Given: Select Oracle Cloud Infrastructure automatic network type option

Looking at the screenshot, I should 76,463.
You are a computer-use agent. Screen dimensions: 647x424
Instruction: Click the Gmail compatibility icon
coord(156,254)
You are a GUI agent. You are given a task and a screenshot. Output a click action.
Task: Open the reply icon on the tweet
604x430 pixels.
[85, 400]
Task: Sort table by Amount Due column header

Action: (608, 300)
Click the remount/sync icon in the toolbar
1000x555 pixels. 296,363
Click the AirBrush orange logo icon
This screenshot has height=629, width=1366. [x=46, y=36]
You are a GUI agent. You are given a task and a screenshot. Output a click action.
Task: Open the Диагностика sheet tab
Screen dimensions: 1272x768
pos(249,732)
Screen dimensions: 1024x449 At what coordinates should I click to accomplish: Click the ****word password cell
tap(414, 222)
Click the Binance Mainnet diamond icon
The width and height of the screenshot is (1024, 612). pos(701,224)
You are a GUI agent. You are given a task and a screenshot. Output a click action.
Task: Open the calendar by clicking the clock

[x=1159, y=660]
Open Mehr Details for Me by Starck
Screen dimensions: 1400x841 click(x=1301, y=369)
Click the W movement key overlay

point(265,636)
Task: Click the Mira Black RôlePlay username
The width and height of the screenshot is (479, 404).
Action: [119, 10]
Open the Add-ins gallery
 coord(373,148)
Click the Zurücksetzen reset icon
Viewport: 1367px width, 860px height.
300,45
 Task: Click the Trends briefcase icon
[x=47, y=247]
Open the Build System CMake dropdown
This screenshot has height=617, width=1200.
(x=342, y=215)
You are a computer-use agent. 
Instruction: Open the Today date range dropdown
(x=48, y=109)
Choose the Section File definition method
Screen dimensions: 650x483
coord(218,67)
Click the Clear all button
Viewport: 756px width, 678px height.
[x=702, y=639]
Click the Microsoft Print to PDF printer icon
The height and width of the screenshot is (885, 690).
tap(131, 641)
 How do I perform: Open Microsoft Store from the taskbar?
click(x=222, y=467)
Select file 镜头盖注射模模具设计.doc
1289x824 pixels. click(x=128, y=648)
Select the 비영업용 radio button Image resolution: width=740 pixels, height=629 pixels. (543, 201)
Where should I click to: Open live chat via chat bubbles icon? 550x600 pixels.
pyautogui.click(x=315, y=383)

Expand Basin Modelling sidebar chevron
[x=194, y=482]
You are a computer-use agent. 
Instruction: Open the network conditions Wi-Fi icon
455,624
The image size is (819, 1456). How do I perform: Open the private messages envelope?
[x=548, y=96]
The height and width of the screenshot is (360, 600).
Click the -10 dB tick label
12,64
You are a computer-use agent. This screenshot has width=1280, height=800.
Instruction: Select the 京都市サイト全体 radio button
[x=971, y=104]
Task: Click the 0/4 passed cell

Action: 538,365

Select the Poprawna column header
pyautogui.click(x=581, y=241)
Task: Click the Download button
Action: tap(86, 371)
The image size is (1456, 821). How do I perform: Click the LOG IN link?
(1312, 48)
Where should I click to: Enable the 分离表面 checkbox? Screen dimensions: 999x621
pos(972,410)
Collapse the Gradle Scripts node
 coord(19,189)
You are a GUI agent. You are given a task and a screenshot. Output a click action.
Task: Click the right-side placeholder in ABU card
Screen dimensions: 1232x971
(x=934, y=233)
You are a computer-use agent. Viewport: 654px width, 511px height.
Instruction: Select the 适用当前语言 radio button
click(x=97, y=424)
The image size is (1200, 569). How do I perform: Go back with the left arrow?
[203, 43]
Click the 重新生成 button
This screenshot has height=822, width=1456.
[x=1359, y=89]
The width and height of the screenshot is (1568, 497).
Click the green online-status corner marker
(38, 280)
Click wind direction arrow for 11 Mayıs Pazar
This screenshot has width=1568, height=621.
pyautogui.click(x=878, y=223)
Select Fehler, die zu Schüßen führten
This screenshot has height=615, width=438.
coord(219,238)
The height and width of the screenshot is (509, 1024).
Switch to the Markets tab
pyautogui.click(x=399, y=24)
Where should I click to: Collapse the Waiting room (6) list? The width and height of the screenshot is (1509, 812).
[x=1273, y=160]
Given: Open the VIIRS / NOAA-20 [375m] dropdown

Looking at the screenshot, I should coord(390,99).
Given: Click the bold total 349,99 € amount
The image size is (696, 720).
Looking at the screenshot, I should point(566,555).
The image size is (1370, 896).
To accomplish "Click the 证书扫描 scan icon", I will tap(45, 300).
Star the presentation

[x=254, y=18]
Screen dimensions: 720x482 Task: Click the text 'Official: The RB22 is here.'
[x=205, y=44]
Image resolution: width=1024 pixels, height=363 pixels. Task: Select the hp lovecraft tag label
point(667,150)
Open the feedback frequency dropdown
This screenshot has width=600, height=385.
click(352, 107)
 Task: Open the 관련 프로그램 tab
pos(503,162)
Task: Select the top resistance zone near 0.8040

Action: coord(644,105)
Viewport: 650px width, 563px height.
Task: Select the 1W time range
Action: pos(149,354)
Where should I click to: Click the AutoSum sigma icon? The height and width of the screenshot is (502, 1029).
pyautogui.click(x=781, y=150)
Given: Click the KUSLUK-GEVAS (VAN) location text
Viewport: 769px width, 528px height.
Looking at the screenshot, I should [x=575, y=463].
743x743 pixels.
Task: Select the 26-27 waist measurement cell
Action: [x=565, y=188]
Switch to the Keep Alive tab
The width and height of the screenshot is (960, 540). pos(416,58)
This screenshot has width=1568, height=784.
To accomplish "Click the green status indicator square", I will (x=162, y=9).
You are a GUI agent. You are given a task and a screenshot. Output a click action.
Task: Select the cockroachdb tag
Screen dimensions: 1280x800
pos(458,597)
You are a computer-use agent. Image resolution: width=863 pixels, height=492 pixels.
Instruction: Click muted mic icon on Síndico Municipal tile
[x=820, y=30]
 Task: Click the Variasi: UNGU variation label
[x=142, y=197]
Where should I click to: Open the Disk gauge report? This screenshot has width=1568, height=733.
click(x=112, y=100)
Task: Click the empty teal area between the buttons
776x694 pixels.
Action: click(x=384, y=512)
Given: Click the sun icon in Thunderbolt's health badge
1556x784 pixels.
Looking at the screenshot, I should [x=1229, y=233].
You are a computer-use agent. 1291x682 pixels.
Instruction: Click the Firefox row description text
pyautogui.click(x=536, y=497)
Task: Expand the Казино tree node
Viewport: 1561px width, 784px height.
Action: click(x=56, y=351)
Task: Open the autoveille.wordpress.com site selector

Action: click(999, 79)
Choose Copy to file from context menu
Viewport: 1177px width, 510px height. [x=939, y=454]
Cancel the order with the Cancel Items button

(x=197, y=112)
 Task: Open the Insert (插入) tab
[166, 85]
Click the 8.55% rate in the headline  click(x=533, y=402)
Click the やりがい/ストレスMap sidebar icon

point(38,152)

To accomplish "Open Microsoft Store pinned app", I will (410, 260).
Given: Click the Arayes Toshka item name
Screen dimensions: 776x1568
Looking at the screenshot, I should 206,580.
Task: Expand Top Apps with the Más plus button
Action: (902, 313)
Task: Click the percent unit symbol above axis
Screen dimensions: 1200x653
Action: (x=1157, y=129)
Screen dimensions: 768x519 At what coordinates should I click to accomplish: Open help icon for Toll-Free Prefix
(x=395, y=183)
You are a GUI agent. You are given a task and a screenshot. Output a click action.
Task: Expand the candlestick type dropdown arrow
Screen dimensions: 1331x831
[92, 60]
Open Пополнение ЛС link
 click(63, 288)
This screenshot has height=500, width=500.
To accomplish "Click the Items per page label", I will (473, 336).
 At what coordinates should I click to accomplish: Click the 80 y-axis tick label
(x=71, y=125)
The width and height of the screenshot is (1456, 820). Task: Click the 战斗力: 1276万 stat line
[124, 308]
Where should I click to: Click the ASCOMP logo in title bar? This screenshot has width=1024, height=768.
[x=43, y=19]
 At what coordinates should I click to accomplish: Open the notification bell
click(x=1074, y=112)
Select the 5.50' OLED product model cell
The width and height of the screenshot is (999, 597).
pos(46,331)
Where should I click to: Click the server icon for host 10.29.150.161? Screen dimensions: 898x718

To do >> Copy all lines of the preceding data that hold the word "computer".

Task solution >>
You are a computer-use agent. Screen dimensions: 647x424
You are a computer-use agent. 
You are a computer-use agent. 
You are a computer-use agent. This screenshot has width=1280, height=800.
You are a computer-use agent. Viewport: 654px width, 511px height.
You are a computer-use agent. Image resolution: width=863 pixels, height=492 pixels.
You are a computer-use agent. 1291x682 pixels.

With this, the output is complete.